--- Given instruction ---
In the kernel patch email, which header does the change add to sysfs.c?

--- Text passage ---
----------
Re: [PATCH v2 4/5] powerpc/sysfs: Show idle_purr and idle_spurr for every CPU

From: Naveen N. Rao
Date: Tue Feb 25 2020 - 05:22:46 EST


Gautham R Shenoy wrote:
On Fri, Feb 21, 2020 at 10:50:12AM -0600, Nathan Lynch wrote:
"Gautham R. Shenoy" <ego@xxxxxxxxxxxxxxxxxx> writes:
> diff --git a/arch/powerpc/kernel/sysfs.c b/arch/powerpc/kernel/sysfs.c
> index 80a676d..5b4b450 100644
> --- a/arch/powerpc/kernel/sysfs.c
> +++ b/arch/powerpc/kernel/sysfs.c
> @@ -19,6 +19,7 @@
> #include <asm/smp.h>
> #include <asm/pmc.h>
> #include <asm/firmware.h>
> +#include <asm/idle.h>
> #include <asm/svm.h>
> > #include "cacheinfo.h"
> @@ -733,6 +734,42 @@ static void create_svm_file(void)
> }
> #endif /* CONFIG_PPC_SVM */
> > +static void read_idle_purr(void *val)
> +{
> + u64 *ret = (u64 *)val;

No cast from void* needed.

Will fix this. Thanks.



> +
> + *ret = read_this_idle_purr();
> +}
> +
> +static ssize_t idle_purr_show(struct device *dev,
> + struct device_attribute *attr, char *buf)
> +{
> + struct cpu *cpu = container_of(dev, struct cpu, dev);
> + u64 val;
> +
> + smp_call_function_single(cpu->dev.id, read_idle_purr, &val, 1);
> + return sprintf(buf, "%llx\n", val);
> +}
> +static DEVICE_ATTR(idle_purr, 0400, idle_purr_show, NULL);
> +
> +static void read_idle_spurr(void *val)
> +{
> + u64 *ret = (u64 *)val;
> +
> + *ret = read_this_idle_spurr();
> +}
> +
> +static ssize_t idle_spurr_show(struct device *dev,
> + struct device_attribute *attr, char *buf)
----------
Word and item position data:
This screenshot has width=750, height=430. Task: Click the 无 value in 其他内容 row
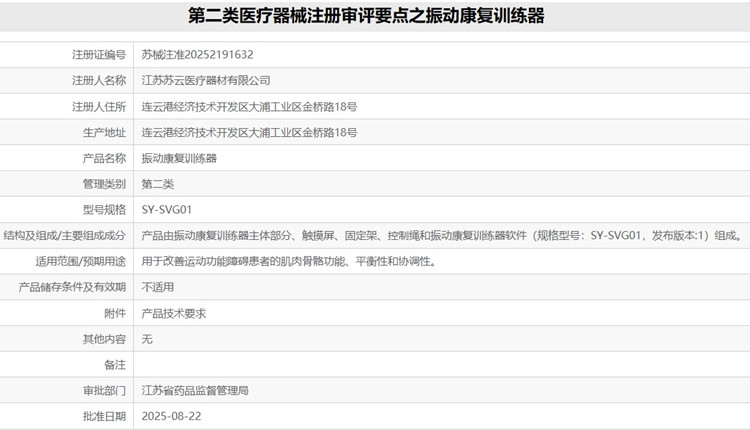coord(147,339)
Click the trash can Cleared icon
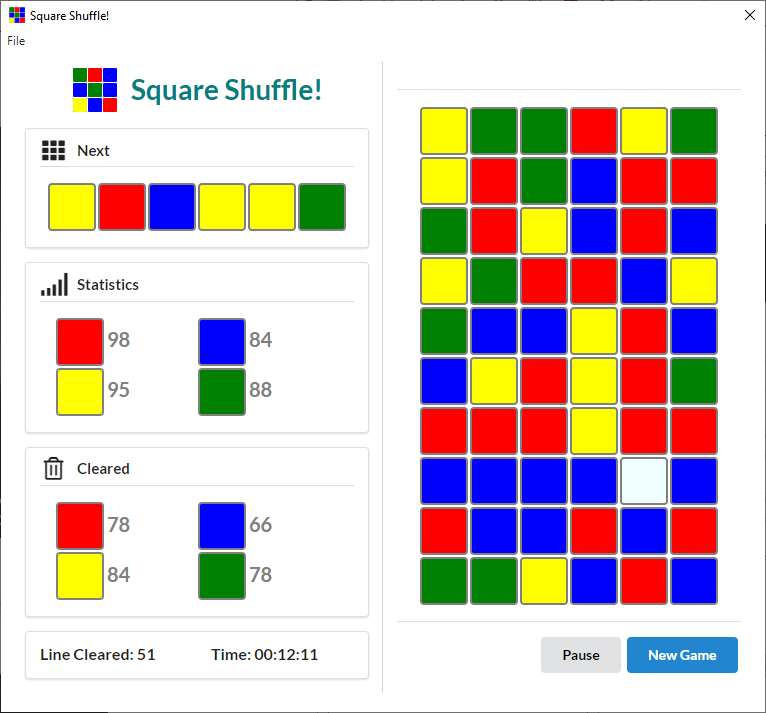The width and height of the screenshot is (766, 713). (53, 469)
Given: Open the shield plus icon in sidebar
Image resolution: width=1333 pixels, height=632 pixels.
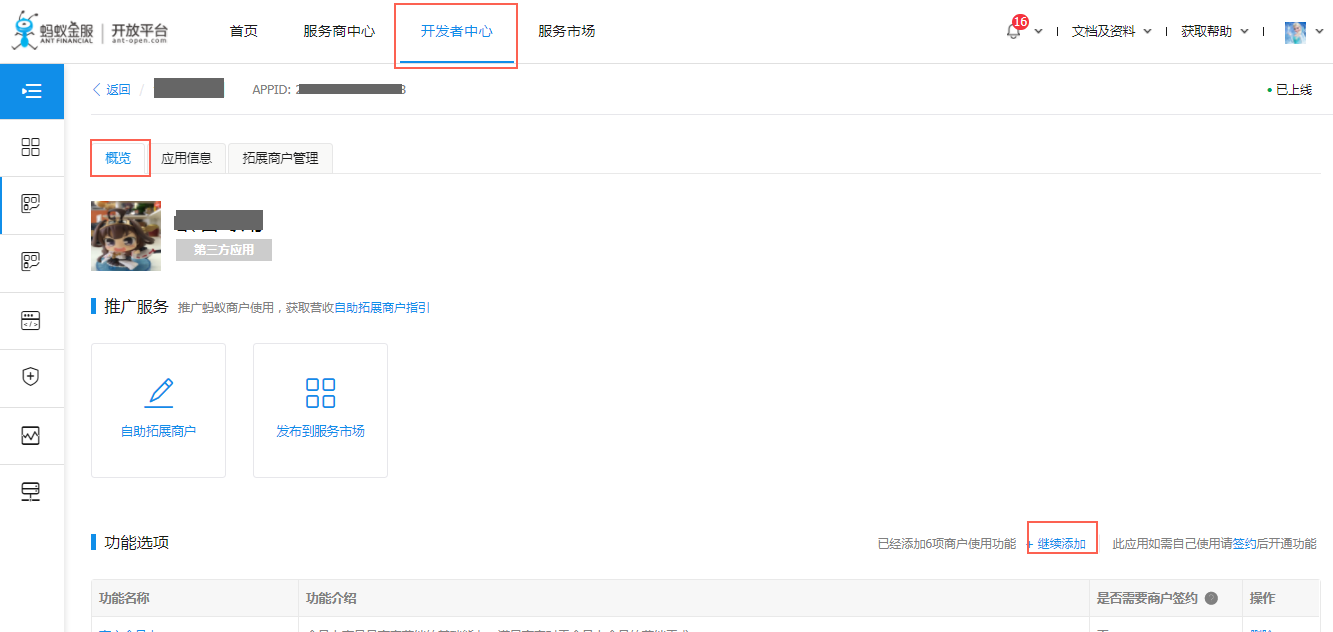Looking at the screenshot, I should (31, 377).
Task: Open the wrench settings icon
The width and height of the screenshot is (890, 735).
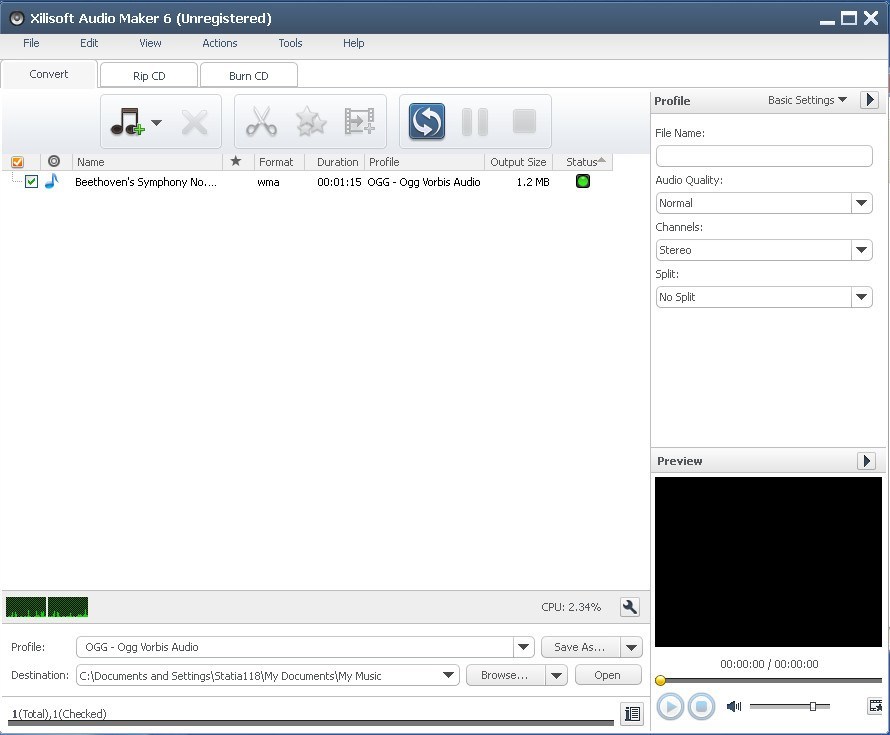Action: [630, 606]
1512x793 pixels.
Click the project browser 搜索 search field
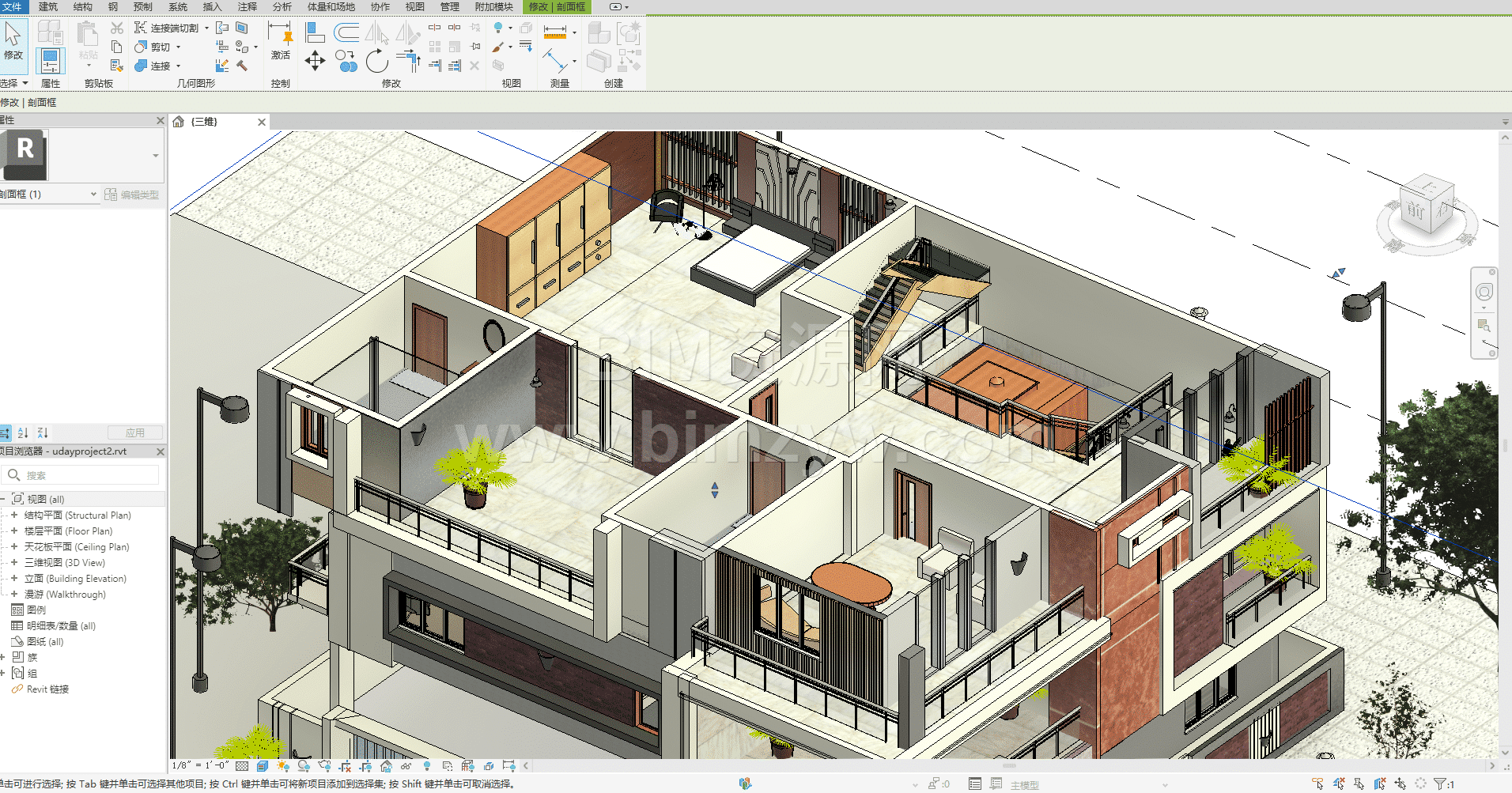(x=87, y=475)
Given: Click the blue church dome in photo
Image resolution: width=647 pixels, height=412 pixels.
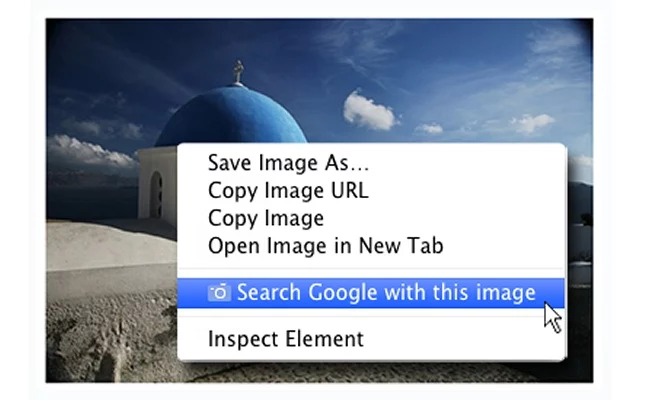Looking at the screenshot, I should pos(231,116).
----------
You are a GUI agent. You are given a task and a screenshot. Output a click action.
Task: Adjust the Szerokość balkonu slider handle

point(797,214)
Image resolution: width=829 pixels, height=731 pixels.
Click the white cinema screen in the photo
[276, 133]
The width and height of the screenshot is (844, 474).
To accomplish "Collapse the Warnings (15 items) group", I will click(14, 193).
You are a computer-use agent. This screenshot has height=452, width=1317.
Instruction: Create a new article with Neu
----------
--- Correct output ---
asm/idle.h